These days I am simply a lover of music—and I live in an area of the country where we have a variety of live music from old-time music to jazz, gospel to Handel. I made a special point of getting myself to lots of performances while I was writing the book, and I tried to sit up close so that I could remind myself just what it feels like to be a performer. Since I no longer play music myself, it was fun to be able to choose music for my characters—the wedding music, the hymns, and especially, James Moody's recital piece. Chopin's "Revolutionary" Etude is one of my favorite piano pieces. I was never skilled enough to play such a thing, so it was fun to write about someone else playing it so perfectly.
One of my favorite scenes in the book is the one where Harper and Sarah are having a heated conversation, and Harper begins to hear argument as some kind of jazz improvisation—"He was up to jam, man, he was launched. He just had to follow the changes right on out there, dwouda-dwoodle-dee-dee …" (page 218). As I was writing that chapter, I tried to hear the conversation like Harper would hear it—trumpet riffs and all. I called up a musician friend of mine when I was finished and read it to him. Now that was an interesting phone call—the two of us scat singing, trying out different combinations of letters to get the feeling of music down in words (if you can call "dwouda" and "dwoodle" words).

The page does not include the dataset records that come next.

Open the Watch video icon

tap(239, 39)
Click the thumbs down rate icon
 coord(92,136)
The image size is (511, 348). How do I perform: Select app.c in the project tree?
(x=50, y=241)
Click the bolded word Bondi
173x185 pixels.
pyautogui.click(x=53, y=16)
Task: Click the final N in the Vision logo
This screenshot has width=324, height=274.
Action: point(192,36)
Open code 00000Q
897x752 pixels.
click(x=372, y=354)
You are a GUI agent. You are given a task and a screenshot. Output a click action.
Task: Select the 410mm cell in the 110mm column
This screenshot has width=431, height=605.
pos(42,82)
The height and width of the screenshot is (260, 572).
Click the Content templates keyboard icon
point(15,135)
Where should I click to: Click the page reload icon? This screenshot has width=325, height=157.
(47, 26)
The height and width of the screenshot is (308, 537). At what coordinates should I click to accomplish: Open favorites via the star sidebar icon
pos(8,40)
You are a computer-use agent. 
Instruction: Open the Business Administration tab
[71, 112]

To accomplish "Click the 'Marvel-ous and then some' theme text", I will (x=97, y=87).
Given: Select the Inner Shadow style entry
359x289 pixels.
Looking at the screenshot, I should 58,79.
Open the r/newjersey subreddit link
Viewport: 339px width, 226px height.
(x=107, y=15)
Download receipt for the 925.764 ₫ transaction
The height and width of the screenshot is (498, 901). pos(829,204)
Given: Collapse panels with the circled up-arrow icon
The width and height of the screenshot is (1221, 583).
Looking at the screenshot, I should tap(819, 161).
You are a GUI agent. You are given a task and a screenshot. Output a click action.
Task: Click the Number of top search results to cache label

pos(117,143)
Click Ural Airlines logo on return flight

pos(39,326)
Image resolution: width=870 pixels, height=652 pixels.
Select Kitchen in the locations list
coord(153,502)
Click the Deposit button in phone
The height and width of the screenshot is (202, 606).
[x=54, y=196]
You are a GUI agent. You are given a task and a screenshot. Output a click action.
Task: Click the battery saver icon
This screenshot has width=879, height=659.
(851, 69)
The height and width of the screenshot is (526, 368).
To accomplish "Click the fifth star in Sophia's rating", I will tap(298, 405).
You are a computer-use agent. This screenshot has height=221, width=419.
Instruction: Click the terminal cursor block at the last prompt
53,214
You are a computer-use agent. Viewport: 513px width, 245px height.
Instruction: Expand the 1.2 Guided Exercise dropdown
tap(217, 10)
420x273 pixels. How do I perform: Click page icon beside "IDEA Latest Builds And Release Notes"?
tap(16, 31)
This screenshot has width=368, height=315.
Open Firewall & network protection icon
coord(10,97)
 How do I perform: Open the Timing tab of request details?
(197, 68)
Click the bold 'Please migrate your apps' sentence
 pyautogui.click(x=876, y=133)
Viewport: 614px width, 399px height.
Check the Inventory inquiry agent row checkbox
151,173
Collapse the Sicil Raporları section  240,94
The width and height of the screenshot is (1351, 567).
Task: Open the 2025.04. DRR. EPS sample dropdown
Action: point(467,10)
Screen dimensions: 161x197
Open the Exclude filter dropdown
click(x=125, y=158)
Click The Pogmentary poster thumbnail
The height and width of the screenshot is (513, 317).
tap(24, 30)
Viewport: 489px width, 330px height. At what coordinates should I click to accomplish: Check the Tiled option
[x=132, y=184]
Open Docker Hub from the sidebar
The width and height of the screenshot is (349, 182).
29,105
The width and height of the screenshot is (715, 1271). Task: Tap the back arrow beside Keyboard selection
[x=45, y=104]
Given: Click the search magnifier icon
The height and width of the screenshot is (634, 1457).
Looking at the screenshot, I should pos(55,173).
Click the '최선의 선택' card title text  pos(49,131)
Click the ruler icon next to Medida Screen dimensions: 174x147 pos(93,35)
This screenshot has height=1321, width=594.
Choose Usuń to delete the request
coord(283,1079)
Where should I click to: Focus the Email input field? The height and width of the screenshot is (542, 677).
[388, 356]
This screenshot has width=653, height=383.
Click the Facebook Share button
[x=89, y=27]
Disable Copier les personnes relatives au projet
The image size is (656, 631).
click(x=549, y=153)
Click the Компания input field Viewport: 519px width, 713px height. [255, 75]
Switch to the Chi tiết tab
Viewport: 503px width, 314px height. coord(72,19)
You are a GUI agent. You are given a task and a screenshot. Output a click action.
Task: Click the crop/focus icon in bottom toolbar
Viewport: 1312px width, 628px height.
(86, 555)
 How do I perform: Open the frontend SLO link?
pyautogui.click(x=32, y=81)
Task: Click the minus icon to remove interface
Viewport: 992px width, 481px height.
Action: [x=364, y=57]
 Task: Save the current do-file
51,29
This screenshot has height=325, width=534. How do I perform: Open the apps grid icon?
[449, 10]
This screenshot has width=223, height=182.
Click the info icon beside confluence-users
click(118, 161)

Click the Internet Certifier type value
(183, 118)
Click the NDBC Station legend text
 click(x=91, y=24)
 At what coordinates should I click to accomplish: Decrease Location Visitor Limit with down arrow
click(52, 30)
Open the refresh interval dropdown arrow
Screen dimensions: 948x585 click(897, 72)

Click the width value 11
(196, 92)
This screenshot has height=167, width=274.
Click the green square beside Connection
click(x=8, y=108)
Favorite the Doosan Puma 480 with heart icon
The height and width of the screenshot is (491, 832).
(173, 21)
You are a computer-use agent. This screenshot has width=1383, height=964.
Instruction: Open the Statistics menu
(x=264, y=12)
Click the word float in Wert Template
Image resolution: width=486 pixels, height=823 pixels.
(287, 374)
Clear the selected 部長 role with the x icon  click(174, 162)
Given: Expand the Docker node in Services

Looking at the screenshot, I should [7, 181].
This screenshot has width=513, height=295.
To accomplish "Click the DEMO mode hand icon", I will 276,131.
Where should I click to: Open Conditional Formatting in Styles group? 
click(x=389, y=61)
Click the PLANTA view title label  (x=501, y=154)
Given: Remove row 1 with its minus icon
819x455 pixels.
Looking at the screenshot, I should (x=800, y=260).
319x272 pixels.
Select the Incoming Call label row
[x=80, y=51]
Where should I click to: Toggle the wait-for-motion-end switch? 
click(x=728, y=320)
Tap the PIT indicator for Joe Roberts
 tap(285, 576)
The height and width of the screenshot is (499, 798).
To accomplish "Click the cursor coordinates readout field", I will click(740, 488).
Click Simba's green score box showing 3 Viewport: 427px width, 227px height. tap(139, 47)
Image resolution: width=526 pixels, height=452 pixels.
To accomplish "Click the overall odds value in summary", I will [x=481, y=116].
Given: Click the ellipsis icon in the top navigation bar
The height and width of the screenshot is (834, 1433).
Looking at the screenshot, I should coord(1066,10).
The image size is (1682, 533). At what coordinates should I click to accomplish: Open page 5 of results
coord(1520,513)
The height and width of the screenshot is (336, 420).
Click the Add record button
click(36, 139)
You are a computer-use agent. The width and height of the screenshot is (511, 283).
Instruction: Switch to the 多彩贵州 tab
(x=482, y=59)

Key characters in The Piano Teacher undergo some sort of transformation over the course of the novel and as a result, at the novel's end, both Wilma and Sarah are taking "second chances" at romances. Why was this theme important to you?
I am a big believer in second chances, and third and fourth—and that applies to romance and just about every aspect of life. Because my family moved around a bit as I was growing up, I had the chance to reinvent myself—new attitude, new hairdo, new interests - in each new place. I had varying degrees of success. In one town, I'd be a complete dud because I was a bad soccer player, in another, I'd be a social butterfly because I was a decent swimmer or I'd be wildly popular when the most popular girl took me under her wing. I think this experience in my childhood made me a bit more open to change in my adult life. I've worked at a number of jobs—publishers' rep, marketing manager, consultant, accountant, construction project manager—and I lived in Dallas, Austin, and Washington, DC before coming home to North Carolina. After a while, it sunk in that life was full of bends in the road, and I guess that I have made a standing bet that around the bend, there just might be a great new job (like writing novels …) or a wonderful new beau.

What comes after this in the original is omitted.